• WORK TO COMPLETE:
The records below must be output exactly, without pictures.

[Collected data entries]
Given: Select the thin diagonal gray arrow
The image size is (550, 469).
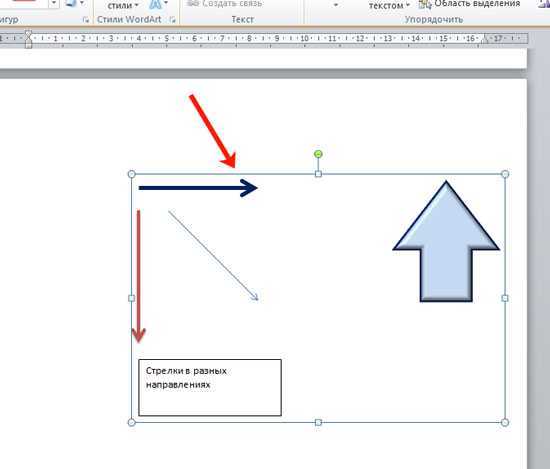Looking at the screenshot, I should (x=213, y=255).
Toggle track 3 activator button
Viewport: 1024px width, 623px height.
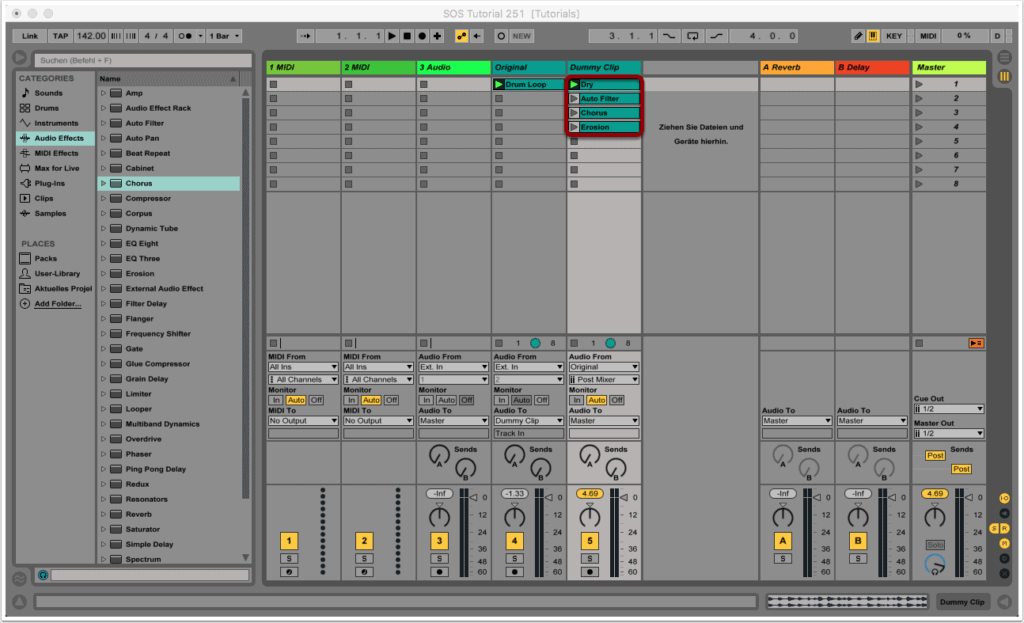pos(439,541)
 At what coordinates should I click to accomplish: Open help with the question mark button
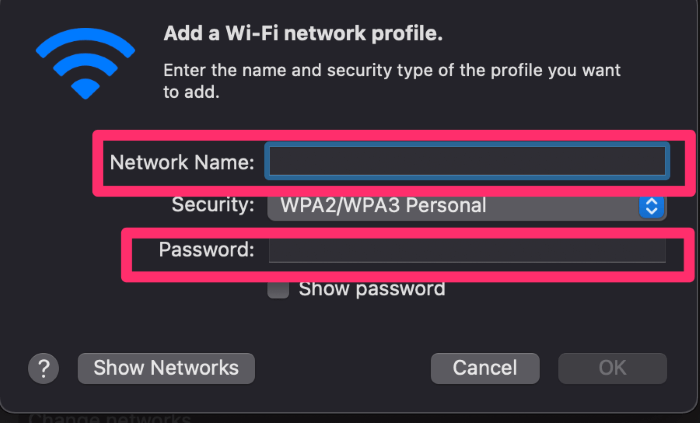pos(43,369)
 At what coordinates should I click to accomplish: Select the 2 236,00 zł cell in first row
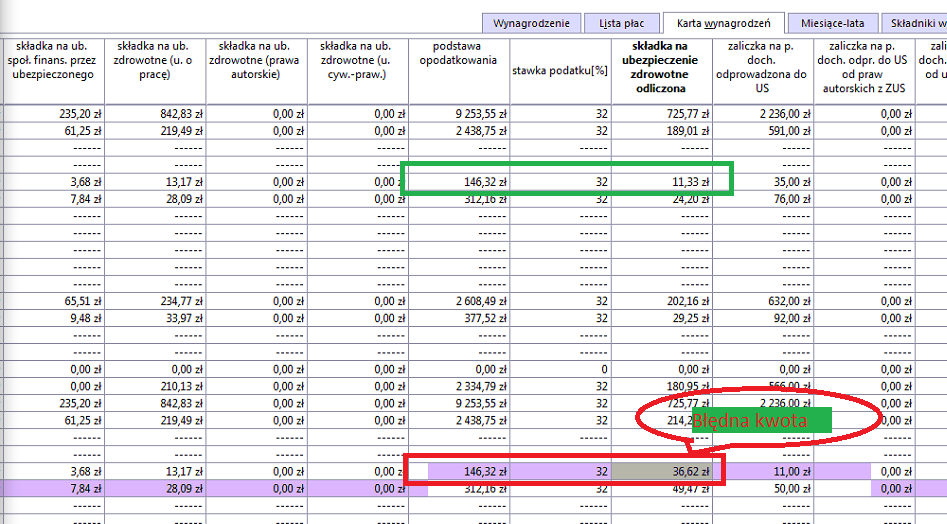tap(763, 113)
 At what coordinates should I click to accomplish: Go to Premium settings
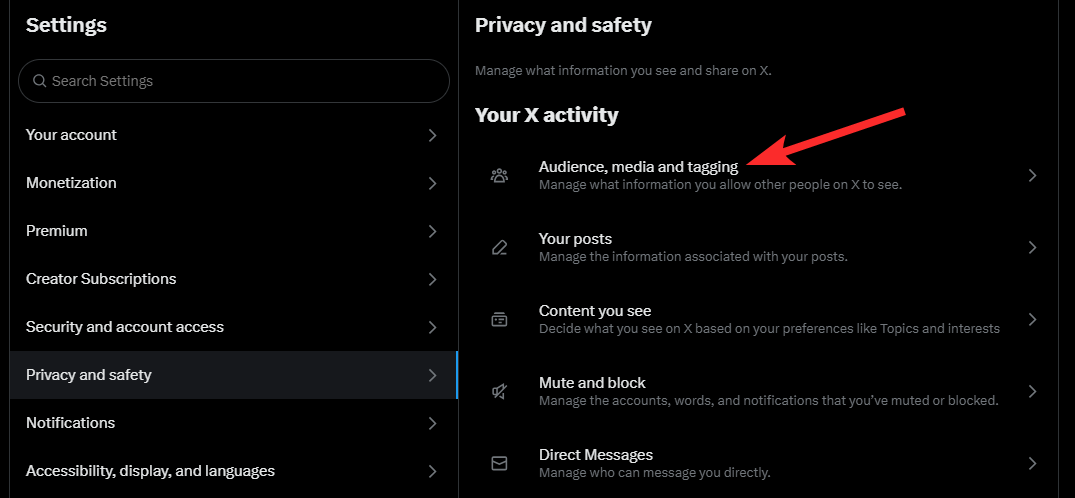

• WORKED SOLUTION:
Given: Select the thin diagonal gray arrow
The image size is (550, 469).
Looking at the screenshot, I should (x=213, y=255).
Toggle track 3 activator button
Viewport: 1024px width, 623px height.
pos(439,541)
 At what coordinates should I click to accomplish: Open help with the question mark button
pos(43,369)
 At what coordinates should I click to accomplish: Select the 2 236,00 zł cell in first row
tap(763, 113)
 At what coordinates should I click to accomplish: Go to Premium settings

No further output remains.